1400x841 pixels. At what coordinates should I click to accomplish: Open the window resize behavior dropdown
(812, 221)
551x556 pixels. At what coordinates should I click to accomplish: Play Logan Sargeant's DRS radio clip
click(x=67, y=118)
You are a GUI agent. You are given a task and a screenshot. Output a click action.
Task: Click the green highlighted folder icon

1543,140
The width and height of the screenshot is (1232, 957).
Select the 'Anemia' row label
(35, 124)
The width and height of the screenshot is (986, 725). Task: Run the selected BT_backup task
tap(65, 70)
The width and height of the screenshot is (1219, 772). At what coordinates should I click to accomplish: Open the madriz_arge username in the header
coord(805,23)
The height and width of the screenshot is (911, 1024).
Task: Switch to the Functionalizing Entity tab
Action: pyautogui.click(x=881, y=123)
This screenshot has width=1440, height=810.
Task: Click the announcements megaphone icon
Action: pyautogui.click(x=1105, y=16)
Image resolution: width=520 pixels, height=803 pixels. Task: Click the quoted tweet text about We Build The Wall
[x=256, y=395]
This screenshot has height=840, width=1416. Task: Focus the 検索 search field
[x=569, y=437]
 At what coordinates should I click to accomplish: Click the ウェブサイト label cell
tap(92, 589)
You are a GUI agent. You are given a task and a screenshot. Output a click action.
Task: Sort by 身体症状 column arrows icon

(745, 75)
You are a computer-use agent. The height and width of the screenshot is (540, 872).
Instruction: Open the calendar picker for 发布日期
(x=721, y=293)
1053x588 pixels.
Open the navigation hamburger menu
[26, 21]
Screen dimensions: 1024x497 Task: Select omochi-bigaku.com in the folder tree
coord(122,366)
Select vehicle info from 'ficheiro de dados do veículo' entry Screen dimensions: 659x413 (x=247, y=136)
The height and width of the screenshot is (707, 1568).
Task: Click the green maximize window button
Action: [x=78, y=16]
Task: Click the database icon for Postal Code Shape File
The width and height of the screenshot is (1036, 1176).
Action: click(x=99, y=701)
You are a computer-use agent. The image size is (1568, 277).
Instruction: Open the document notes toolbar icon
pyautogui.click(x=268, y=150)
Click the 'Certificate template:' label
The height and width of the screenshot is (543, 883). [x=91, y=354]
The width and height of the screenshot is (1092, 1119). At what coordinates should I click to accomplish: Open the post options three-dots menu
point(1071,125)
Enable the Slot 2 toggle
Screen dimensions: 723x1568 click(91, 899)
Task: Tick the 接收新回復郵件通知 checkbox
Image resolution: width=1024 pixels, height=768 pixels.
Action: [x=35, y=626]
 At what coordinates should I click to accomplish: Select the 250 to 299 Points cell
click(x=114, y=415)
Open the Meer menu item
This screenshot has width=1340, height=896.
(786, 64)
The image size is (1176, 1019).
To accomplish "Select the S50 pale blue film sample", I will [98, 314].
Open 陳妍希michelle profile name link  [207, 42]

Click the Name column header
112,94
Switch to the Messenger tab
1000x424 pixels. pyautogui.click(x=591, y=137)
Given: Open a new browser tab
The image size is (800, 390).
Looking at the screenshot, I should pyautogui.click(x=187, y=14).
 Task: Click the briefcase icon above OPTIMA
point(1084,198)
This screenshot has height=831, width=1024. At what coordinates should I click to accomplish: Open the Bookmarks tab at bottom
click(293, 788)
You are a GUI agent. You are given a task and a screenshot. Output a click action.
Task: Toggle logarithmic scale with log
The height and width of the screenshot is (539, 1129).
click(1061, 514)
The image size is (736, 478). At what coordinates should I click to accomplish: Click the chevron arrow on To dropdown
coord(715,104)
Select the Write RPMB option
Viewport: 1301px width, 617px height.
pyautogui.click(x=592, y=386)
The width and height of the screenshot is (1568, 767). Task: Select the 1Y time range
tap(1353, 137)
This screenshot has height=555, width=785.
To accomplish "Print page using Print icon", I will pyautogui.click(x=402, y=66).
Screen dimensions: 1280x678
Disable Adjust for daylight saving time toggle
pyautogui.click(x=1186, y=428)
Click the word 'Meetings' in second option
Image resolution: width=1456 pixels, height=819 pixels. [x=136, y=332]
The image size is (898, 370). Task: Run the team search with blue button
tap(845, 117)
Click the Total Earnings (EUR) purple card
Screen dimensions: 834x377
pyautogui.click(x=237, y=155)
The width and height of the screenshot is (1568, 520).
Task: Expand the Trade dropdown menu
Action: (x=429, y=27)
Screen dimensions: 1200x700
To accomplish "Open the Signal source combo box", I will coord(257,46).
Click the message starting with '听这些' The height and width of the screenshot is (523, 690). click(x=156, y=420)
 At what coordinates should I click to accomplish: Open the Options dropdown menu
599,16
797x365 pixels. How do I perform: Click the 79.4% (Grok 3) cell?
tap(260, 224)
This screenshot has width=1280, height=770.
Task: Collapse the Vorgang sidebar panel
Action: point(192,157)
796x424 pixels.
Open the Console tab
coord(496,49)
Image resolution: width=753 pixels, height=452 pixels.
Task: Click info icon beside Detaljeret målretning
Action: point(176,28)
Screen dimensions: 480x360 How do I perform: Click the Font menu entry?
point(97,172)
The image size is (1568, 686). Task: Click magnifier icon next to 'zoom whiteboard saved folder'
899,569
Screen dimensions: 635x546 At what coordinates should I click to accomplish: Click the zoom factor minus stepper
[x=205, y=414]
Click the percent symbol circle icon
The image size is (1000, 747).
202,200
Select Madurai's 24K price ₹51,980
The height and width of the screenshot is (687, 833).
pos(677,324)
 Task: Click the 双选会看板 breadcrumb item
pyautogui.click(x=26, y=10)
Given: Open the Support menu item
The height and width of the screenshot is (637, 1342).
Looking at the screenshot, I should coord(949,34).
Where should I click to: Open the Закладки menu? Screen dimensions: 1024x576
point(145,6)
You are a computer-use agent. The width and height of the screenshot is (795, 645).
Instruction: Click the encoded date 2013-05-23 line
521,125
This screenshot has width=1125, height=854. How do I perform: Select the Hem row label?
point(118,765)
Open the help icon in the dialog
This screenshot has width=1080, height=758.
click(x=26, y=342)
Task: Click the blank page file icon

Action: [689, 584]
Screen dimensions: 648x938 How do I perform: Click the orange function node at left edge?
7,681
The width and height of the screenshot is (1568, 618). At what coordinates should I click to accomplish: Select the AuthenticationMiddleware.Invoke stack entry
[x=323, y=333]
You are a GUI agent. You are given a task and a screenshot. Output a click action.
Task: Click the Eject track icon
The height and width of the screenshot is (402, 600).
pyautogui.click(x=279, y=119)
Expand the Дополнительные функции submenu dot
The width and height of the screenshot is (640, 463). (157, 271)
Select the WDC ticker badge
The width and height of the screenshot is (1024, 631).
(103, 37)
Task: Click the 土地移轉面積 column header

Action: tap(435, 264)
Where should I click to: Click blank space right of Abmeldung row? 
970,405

□ □ □ □ □

WHAT TO WORK ON: To complete this exercise, set down every line above exactly once more.

SOLVED EXERCISE:
1400x841 pixels. At what coordinates should I click to accomplish: Open the window resize behavior dropdown
(812, 221)
551x556 pixels. At what coordinates should I click to accomplish: Play Logan Sargeant's DRS radio clip
click(x=67, y=118)
You are a GUI agent. You are given a task and a screenshot. Output a click action.
Task: Click the green highlighted folder icon

1543,140
The width and height of the screenshot is (1232, 957).
Select the 'Anemia' row label
(35, 124)
The width and height of the screenshot is (986, 725). Task: Run the selected BT_backup task
tap(65, 70)
The width and height of the screenshot is (1219, 772). At what coordinates should I click to accomplish: Open the madriz_arge username in the header
coord(805,23)
The height and width of the screenshot is (911, 1024).
Task: Switch to the Functionalizing Entity tab
Action: pyautogui.click(x=881, y=123)
This screenshot has width=1440, height=810.
Task: Click the announcements megaphone icon
Action: pyautogui.click(x=1105, y=16)
Image resolution: width=520 pixels, height=803 pixels. Task: Click the quoted tweet text about We Build The Wall
[x=256, y=395]
This screenshot has height=840, width=1416. Task: Focus the 検索 search field
[x=569, y=437]
 At what coordinates should I click to accomplish: Click the ウェブサイト label cell
tap(92, 589)
You are a GUI agent. You are given a task and a screenshot. Output a click action.
Task: Sort by 身体症状 column arrows icon

(745, 75)
You are a computer-use agent. The height and width of the screenshot is (540, 872).
Instruction: Open the calendar picker for 发布日期
(x=721, y=293)
1053x588 pixels.
Open the navigation hamburger menu
[26, 21]
Screen dimensions: 1024x497 Task: Select omochi-bigaku.com in the folder tree
coord(122,366)
Select vehicle info from 'ficheiro de dados do veículo' entry Screen dimensions: 659x413 (x=247, y=136)
The height and width of the screenshot is (707, 1568).
Task: Click the green maximize window button
Action: [x=78, y=16]
Task: Click the database icon for Postal Code Shape File
The width and height of the screenshot is (1036, 1176).
Action: click(x=99, y=701)
You are a computer-use agent. The image size is (1568, 277).
Instruction: Open the document notes toolbar icon
pyautogui.click(x=268, y=150)
Click the 'Certificate template:' label
The height and width of the screenshot is (543, 883). [x=91, y=354]
The width and height of the screenshot is (1092, 1119). At what coordinates should I click to accomplish: Open the post options three-dots menu
point(1071,125)
Enable the Slot 2 toggle
Screen dimensions: 723x1568 click(91, 899)
Task: Tick the 接收新回復郵件通知 checkbox
Image resolution: width=1024 pixels, height=768 pixels.
Action: [x=35, y=626]
 At what coordinates should I click to accomplish: Select the 250 to 299 Points cell
click(x=114, y=415)
Open the Meer menu item
This screenshot has width=1340, height=896.
(786, 64)
The image size is (1176, 1019).
To accomplish "Select the S50 pale blue film sample", I will [98, 314].
Open 陳妍希michelle profile name link  [207, 42]

Click the Name column header
112,94
Switch to the Messenger tab
1000x424 pixels. pyautogui.click(x=591, y=137)
Given: Open a new browser tab
The image size is (800, 390).
Looking at the screenshot, I should pyautogui.click(x=187, y=14).
 Task: Click the briefcase icon above OPTIMA
point(1084,198)
This screenshot has height=831, width=1024. At what coordinates should I click to accomplish: Open the Bookmarks tab at bottom
click(293, 788)
You are a GUI agent. You are given a task and a screenshot. Output a click action.
Task: Toggle logarithmic scale with log
The height and width of the screenshot is (539, 1129).
click(1061, 514)
The image size is (736, 478). At what coordinates should I click to accomplish: Click the chevron arrow on To dropdown
coord(715,104)
Select the Write RPMB option
Viewport: 1301px width, 617px height.
pyautogui.click(x=592, y=386)
The width and height of the screenshot is (1568, 767). Task: Select the 1Y time range
tap(1353, 137)
This screenshot has height=555, width=785.
To accomplish "Print page using Print icon", I will pyautogui.click(x=402, y=66).
Screen dimensions: 1280x678
Disable Adjust for daylight saving time toggle
pyautogui.click(x=1186, y=428)
Click the word 'Meetings' in second option
Image resolution: width=1456 pixels, height=819 pixels. [x=136, y=332]
The image size is (898, 370). Task: Run the team search with blue button
tap(845, 117)
Click the Total Earnings (EUR) purple card
Screen dimensions: 834x377
pyautogui.click(x=237, y=155)
The width and height of the screenshot is (1568, 520).
Task: Expand the Trade dropdown menu
Action: (x=429, y=27)
Screen dimensions: 1200x700
To accomplish "Open the Signal source combo box", I will coord(257,46).
Click the message starting with '听这些' The height and width of the screenshot is (523, 690). click(x=156, y=420)
 At what coordinates should I click to accomplish: Open the Options dropdown menu
599,16
797x365 pixels. How do I perform: Click the 79.4% (Grok 3) cell?
tap(260, 224)
This screenshot has width=1280, height=770.
Task: Collapse the Vorgang sidebar panel
Action: point(192,157)
796x424 pixels.
Open the Console tab
coord(496,49)
Image resolution: width=753 pixels, height=452 pixels.
Task: Click info icon beside Detaljeret målretning
Action: point(176,28)
Screen dimensions: 480x360 How do I perform: Click the Font menu entry?
point(97,172)
The image size is (1568, 686). Task: Click magnifier icon next to 'zoom whiteboard saved folder'
899,569
Screen dimensions: 635x546 At what coordinates should I click to accomplish: Click the zoom factor minus stepper
[x=205, y=414]
Click the percent symbol circle icon
The image size is (1000, 747).
202,200
Select Madurai's 24K price ₹51,980
The height and width of the screenshot is (687, 833).
pos(677,324)
 Task: Click the 双选会看板 breadcrumb item
pyautogui.click(x=26, y=10)
Given: Open the Support menu item
The height and width of the screenshot is (637, 1342).
Looking at the screenshot, I should coord(949,34).
Where should I click to: Open the Закладки menu? Screen dimensions: 1024x576
point(145,6)
You are a computer-use agent. The width and height of the screenshot is (795, 645).
Instruction: Click the encoded date 2013-05-23 line
521,125
This screenshot has width=1125, height=854. How do I perform: Select the Hem row label?
point(118,765)
Open the help icon in the dialog
This screenshot has width=1080, height=758.
click(x=26, y=342)
Task: Click the blank page file icon

Action: [689, 584]
Screen dimensions: 648x938 How do I perform: Click the orange function node at left edge?
7,681
The width and height of the screenshot is (1568, 618). At what coordinates should I click to accomplish: Select the AuthenticationMiddleware.Invoke stack entry
[x=323, y=333]
You are a GUI agent. You are given a task and a screenshot. Output a click action.
Task: Click the Eject track icon
The height and width of the screenshot is (402, 600).
pyautogui.click(x=279, y=119)
Expand the Дополнительные функции submenu dot
The width and height of the screenshot is (640, 463). (157, 271)
Select the WDC ticker badge
The width and height of the screenshot is (1024, 631).
(103, 37)
Task: Click the 土地移轉面積 column header

Action: tap(435, 264)
Where should I click to: Click blank space right of Abmeldung row? 
970,405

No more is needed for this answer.